La seconde réponse ne contient pas plus de composants. Elle contient les raisons.

Assumer les arbitrages et les limites

Terminez en énonçant ce que le système ne fait pas, ce que vous avez sacrifié et pourquoi, et ce que vous mesureriez en premier après la mise en production. Cette dernière minute est souvent celle qui décide de l'évaluation : elle montre que vous concevez pour un contexte réel, pas pour un schéma.

La même exigence de justification s'applique lorsque vous racontez un projet déjà réalisé : le raisonnement compte davantage que la stack. C'est un exercice différent, mais évalué avec le même regard.

Avant l'exercice de conception

Sept réflexes à avoir en tête. Un réflexe absent est celui à travailler en priorité.

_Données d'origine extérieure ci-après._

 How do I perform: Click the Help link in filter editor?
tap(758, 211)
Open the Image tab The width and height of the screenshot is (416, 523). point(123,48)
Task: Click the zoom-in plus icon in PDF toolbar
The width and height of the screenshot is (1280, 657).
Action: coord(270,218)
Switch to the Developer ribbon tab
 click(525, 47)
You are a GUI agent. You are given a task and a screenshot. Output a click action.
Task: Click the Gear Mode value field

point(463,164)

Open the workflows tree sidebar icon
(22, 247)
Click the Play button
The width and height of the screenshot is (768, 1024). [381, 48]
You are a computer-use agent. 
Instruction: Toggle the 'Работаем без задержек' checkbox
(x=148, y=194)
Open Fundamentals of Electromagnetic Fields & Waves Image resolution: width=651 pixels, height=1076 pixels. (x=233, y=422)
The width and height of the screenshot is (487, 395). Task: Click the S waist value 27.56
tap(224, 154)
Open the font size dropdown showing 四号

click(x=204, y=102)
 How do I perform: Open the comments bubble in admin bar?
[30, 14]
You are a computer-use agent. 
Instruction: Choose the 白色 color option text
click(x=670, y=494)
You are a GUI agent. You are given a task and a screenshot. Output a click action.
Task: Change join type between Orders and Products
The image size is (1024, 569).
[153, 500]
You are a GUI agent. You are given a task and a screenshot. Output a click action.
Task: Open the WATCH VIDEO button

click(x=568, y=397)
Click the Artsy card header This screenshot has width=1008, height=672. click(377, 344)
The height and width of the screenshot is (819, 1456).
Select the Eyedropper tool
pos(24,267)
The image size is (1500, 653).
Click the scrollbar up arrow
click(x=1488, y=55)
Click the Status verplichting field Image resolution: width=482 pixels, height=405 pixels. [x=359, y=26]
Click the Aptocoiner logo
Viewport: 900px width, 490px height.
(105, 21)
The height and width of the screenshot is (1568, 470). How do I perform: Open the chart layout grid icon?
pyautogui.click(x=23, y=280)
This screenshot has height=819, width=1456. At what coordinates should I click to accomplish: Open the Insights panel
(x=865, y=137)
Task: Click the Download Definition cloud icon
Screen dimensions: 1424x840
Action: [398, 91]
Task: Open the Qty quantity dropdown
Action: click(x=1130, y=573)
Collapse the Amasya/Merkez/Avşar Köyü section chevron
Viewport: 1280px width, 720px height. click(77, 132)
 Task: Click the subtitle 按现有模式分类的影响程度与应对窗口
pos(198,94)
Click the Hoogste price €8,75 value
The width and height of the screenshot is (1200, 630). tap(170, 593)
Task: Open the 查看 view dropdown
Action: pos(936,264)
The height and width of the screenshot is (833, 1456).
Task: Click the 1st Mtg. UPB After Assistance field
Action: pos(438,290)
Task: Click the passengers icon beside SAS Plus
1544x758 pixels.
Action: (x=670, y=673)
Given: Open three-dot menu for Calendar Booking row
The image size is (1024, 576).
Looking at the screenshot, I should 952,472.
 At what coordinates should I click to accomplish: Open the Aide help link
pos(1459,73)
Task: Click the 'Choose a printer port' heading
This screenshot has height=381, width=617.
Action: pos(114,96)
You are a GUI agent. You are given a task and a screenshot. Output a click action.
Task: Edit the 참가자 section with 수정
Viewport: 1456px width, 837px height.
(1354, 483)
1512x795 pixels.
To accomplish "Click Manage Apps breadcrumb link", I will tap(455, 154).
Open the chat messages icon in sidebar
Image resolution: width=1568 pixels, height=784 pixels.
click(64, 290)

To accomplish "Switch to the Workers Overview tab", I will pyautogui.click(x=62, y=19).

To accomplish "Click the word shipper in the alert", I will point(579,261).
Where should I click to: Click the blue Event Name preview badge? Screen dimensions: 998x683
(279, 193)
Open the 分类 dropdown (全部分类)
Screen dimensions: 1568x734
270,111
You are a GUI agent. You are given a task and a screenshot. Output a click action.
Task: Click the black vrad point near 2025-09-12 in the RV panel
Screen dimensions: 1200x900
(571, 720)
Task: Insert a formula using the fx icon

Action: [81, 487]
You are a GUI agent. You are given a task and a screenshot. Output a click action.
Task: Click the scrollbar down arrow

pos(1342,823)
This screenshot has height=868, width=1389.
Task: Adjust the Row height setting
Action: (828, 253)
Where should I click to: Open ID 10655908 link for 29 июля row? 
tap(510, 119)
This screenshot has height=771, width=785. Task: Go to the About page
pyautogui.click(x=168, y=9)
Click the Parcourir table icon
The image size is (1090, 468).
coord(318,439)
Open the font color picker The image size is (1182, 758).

  • Je pose au moins trois questions de cadrage avant de dessiner quoi que ce soit.
  • Je sais nommer l'utilisateur réel du système et la décision qu'il doit prendre.
  • Je pars de la solution la plus simple et je justifie chaque couche ajoutée.
  • Je parle des données et de leurs droits d'accès avant de parler du modèle.
  • Je décris comment j'évalue le système avant de décrire comment je l'améliore.
  • Je traite latence, coût et sécurité comme des contraintes d'architecture, pas comme des détails d'exploitation.
  • Je termine en énonçant les limites que j'assume et ce que je mesurerais en premier en production.

À retenir

  • L'exercice évalue la qualité du cadrage autant que la qualité de la solution.
  • Une architecture n'a de valeur en entretien que si l'alternative écartée est nommée.
  • Le retrieval et les permissions se conçoivent ensemble : un index qui ignore les droits est un incident, pas une optimisation.
  • Sans protocole d'évaluation, un système IA n'est pas conçu, il est espéré.
  • Latence et coût déterminent l'architecture ; ils ne se corrigent pas après coup.
  • Assumer une limite est plus solide que promettre une couverture totale.